Entah tahu hal itu darimana, tapi Anna sangat tersentuh dengan segala kepedulian yang putrinya berikan. Bahkan di usia sekecil ini Eve sudah memikirkannya seperti orang dewasa. “ Kan ada Eve, bunda nggak butuh siapapun lagi.”
Eve mengerucutkan bibirnya. “ Eve mau bunda bahagia seperti bunda-bunda lainnya.”
“ Eve, udah dong. Kan kita udah pernah membahas ini.” Melinda mencoba memberi pengertian pada cucunya.
“ Iya, Mah.” Eve tampak tidak mau berdebat lagi.
Kavi terdiam sejenak. “ Sebenarnya kehidupan seperti apa yang kamu alami, Ann?”

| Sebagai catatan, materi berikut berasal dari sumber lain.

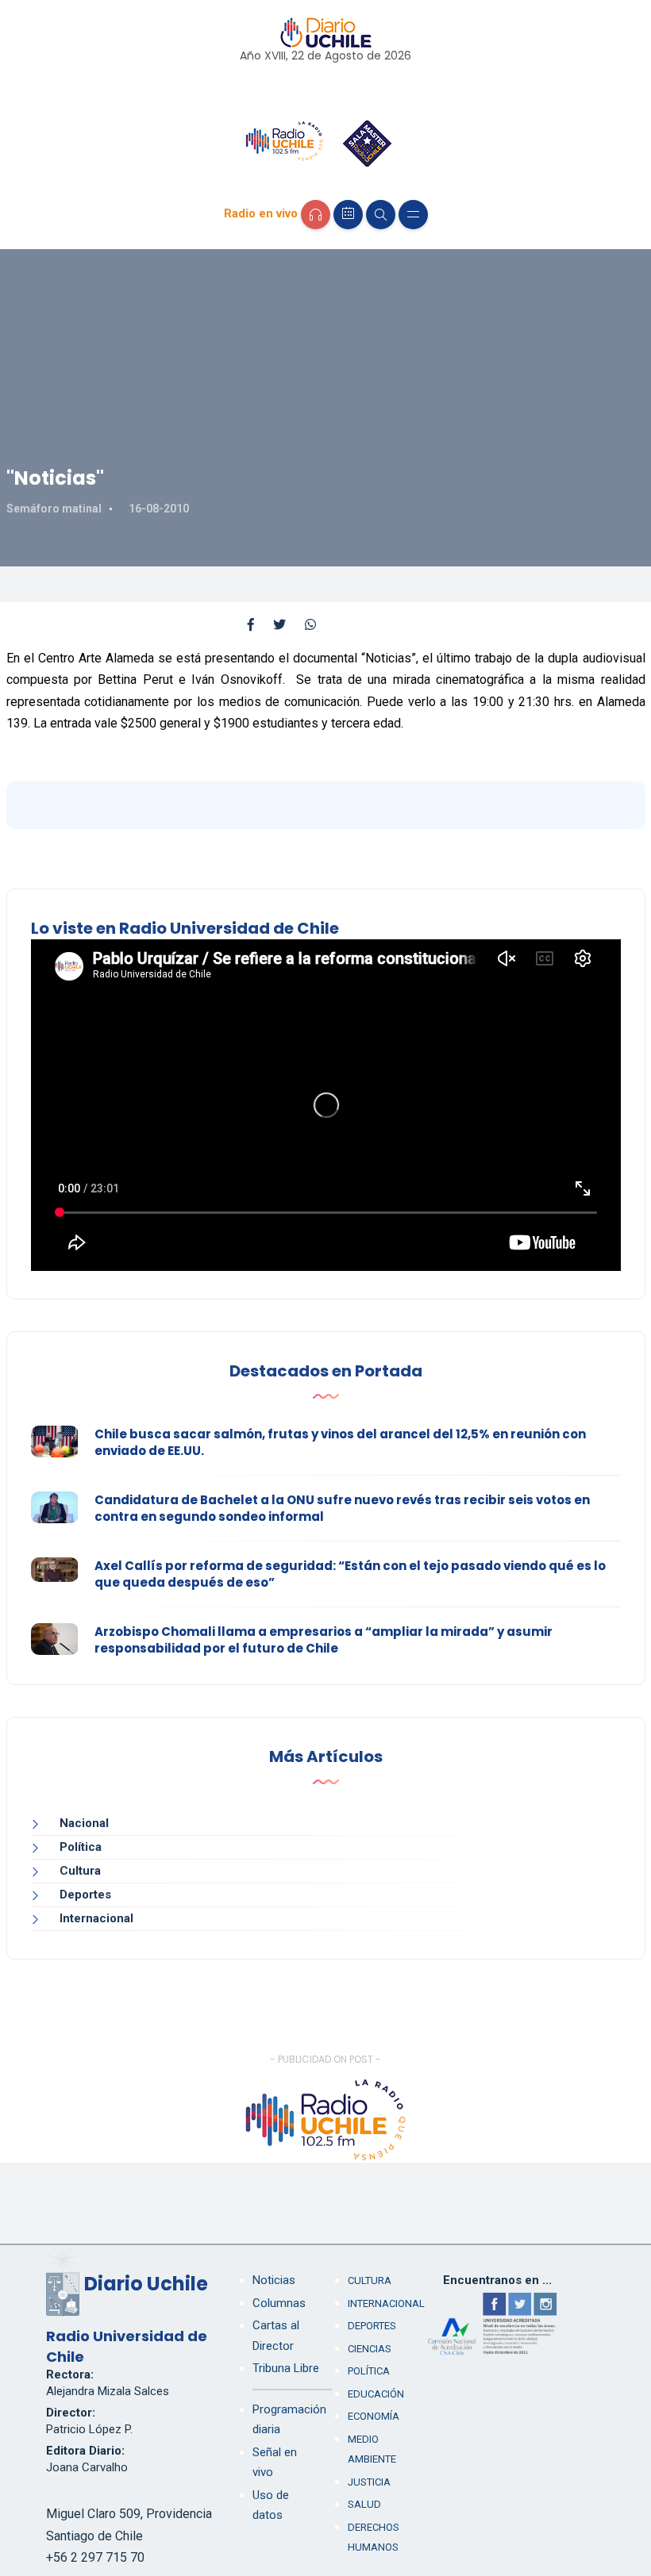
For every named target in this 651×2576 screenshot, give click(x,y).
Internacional (96, 1918)
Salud (364, 2504)
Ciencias (369, 2349)
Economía (373, 2416)
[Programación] (348, 214)
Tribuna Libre (285, 2368)
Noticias (273, 2280)
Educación (376, 2394)
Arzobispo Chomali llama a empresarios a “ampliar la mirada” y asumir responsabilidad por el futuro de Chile (323, 1640)
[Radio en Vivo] (315, 214)
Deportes (85, 1894)
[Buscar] (380, 214)
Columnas (279, 2303)
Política (81, 1847)
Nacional (84, 1823)
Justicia (369, 2482)
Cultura (80, 1871)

Kavi merasa cukup merasa bersalah karena diam-diam mendengar pembicaraan pribadi Anna dan keluarganya. Juga hal-hal yang sebelumnya ia tidak tahu. Jadi Anna sudah punya anak? Lalu dimana ayah dari anak itu? Apakah mereka sudah menikah atau Anna sudah bercerai dengan suaminya? Atau suami Anna sudah meninggal? Banyak sekali pertanyaan di dalam kepala Kavi yang bahkan ia sendiri tak berani menanyakannya pada Anna.

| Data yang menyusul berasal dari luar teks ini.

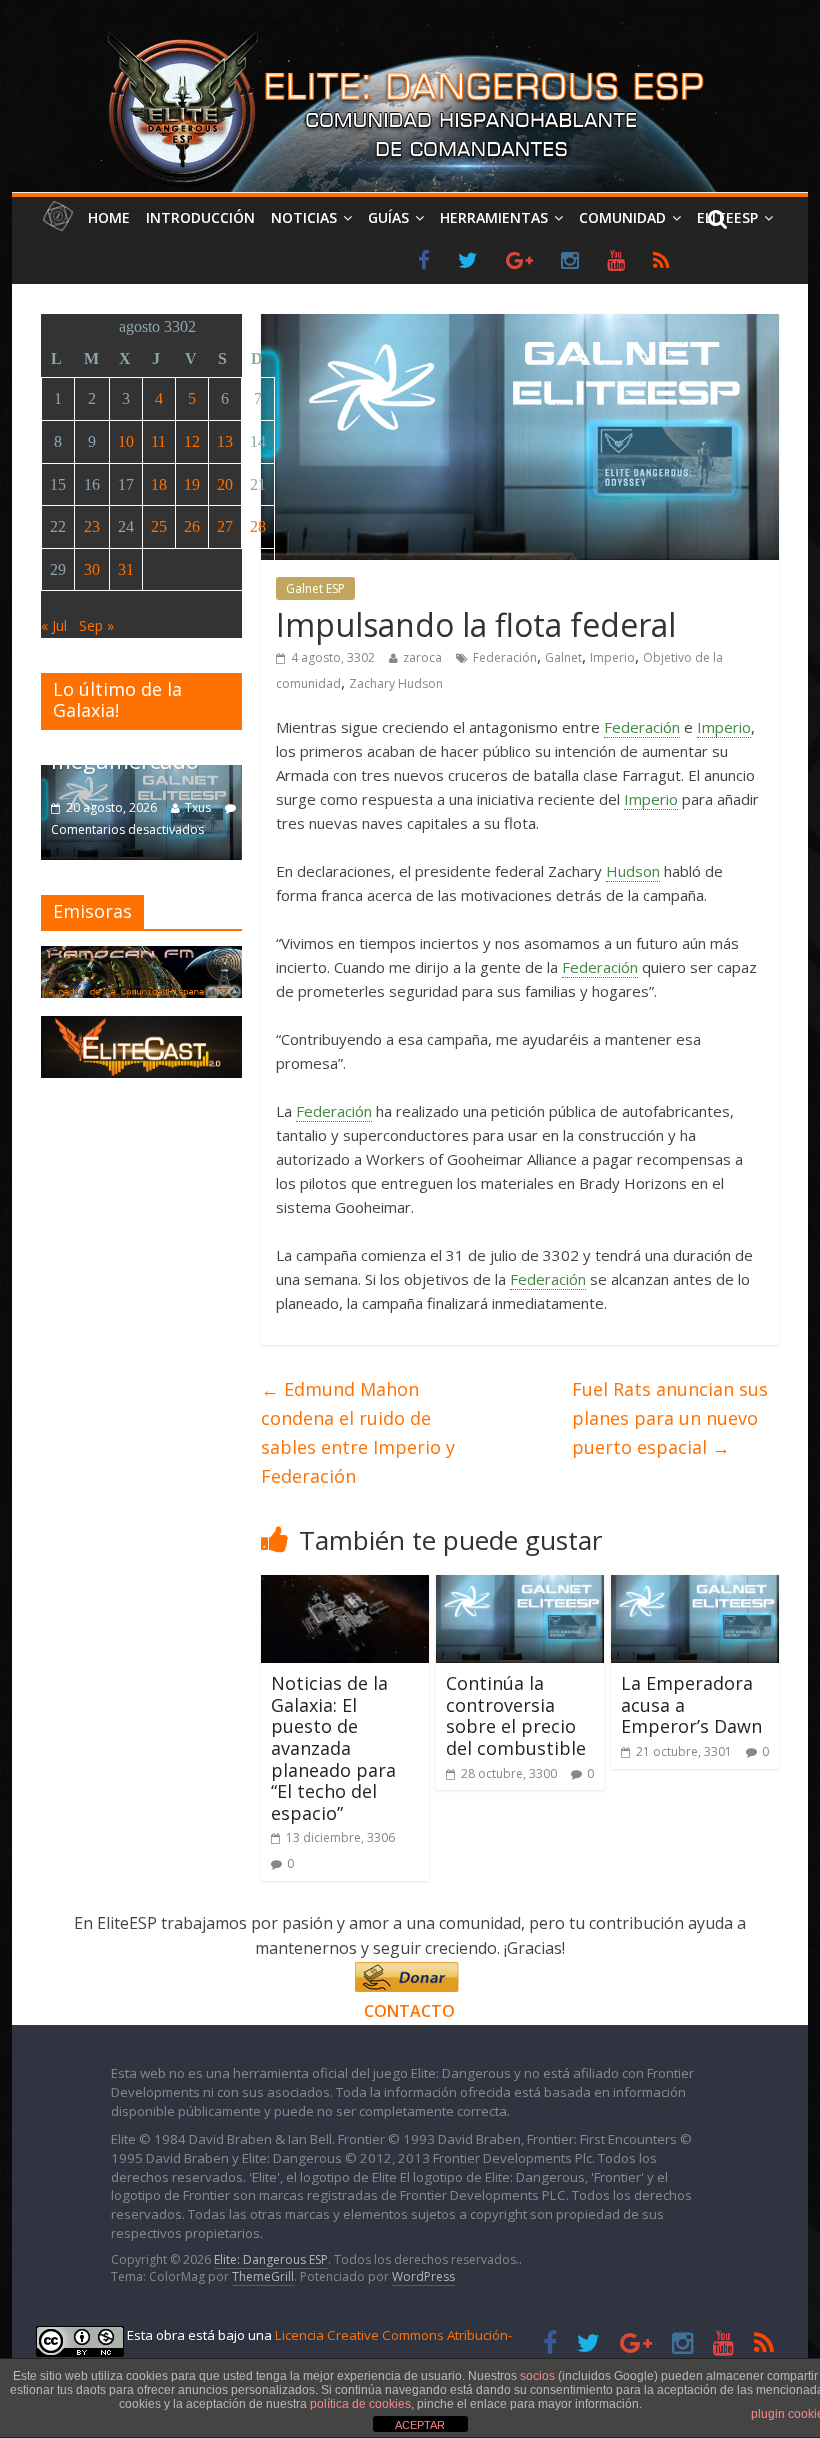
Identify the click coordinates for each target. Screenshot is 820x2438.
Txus (198, 807)
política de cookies (360, 2404)
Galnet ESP (315, 588)
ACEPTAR (420, 2425)
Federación (505, 657)
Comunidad (622, 217)
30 (92, 569)
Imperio (612, 657)
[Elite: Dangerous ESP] (409, 34)
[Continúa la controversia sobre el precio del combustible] (520, 1587)
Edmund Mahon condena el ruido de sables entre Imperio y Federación (358, 1432)
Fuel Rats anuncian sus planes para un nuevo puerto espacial (670, 1418)
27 (225, 526)
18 (159, 484)
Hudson (633, 871)
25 (159, 526)
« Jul (54, 625)
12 (192, 441)
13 (225, 441)
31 (126, 569)
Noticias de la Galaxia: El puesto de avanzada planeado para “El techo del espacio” (333, 1748)
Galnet (563, 657)
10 (126, 441)
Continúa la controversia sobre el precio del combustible (516, 1715)
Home (109, 217)
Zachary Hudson (396, 683)
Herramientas (494, 217)
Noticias (304, 217)
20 (225, 484)
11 (158, 441)
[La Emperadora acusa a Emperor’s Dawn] (695, 1587)
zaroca (422, 657)
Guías (388, 217)
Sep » (96, 625)
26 (192, 526)
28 (258, 526)
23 (92, 526)
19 (192, 484)
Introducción (200, 217)
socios (537, 2376)
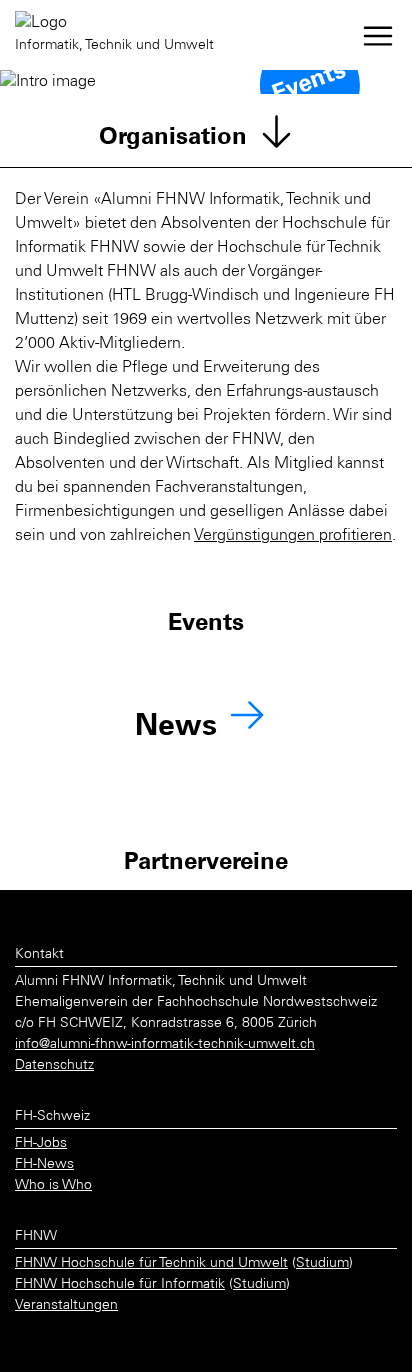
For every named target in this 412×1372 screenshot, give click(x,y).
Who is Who (53, 1186)
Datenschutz (54, 1066)
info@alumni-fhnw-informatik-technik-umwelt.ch (165, 1045)
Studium (322, 1264)
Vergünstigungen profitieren (293, 536)
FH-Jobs (41, 1144)
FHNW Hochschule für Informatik (120, 1285)
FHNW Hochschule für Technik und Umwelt (151, 1264)
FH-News (44, 1165)
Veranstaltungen (66, 1306)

Entah kenapa semakin memikirkannya, Kavi merasa ingin semakin mencari tahu lebih banyak soal Anna. Juga meyakinkan wanita itu untuk menerimanya.
Sebuah notifikasi muncul di layar ponsel Kavi. Ternyata pembaruan status dari akun yang sangat ia kenal.
Finally, aku ada di Paris sekarang.
Doakan ya biar aku lolos.
Kavi tersenyum miris dan memutuskan untuk memblokir akun tersebut. “ Aku akan memulai semuanya dari awal, tanpa kamu.”